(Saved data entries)
- - -
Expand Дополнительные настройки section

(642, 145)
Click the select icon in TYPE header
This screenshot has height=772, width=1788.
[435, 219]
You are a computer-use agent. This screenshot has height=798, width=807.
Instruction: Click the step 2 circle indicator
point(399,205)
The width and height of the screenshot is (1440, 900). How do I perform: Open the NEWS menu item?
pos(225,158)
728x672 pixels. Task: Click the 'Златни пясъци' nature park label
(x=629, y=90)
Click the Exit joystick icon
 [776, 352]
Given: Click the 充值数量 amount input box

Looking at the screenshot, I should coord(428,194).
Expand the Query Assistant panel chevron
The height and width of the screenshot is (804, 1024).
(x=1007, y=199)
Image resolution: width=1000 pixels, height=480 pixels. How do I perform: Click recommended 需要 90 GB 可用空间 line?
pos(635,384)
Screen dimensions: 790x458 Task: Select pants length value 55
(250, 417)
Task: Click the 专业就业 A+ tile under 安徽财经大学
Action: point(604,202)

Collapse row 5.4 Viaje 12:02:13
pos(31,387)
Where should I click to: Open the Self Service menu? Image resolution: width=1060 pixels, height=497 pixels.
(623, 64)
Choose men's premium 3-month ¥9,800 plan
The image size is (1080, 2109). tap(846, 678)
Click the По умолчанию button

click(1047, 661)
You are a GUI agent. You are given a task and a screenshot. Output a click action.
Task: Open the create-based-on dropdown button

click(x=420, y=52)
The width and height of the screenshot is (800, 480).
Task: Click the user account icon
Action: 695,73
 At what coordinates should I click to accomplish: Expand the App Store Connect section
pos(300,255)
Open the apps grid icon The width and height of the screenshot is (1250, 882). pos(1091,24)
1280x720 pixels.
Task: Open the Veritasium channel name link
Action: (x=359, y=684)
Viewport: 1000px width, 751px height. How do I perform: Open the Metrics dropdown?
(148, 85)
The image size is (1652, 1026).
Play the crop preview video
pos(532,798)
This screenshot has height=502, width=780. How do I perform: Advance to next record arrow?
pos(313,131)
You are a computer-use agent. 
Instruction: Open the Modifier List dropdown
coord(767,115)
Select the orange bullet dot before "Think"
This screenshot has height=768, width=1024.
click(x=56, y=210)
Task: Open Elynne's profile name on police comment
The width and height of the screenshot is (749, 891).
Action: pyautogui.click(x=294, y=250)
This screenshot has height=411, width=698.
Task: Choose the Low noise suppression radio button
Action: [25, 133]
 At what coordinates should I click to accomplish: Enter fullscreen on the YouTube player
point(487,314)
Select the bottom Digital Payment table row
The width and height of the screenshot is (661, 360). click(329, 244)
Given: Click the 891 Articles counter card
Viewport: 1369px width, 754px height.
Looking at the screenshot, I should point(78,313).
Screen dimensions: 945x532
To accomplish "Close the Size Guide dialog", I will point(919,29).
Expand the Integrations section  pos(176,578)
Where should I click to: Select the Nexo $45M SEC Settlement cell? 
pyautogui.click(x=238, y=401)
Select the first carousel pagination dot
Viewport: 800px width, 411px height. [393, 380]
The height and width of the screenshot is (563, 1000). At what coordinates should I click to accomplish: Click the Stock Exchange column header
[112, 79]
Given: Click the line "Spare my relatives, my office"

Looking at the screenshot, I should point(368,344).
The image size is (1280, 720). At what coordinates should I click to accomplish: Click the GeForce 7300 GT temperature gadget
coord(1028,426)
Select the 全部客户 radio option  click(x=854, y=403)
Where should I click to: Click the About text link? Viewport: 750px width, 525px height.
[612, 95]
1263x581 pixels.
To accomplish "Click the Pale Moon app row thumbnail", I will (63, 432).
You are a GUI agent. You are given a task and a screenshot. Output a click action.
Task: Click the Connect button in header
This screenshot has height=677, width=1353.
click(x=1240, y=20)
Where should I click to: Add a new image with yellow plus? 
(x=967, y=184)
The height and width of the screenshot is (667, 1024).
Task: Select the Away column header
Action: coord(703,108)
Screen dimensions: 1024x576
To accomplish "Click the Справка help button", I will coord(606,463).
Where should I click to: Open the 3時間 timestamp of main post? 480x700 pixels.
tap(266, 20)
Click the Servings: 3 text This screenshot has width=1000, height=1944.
- - -
YOUR GOAL:
Each line in the records that carries "will" must be copied out.

PROBLEM SOLUTION:
To accomplish "Close the Size Guide dialog", I will point(919,29).
To accomplish "Click the Pale Moon app row thumbnail", I will (63, 432).
To accomplish "Click the Справка help button", I will coord(606,463).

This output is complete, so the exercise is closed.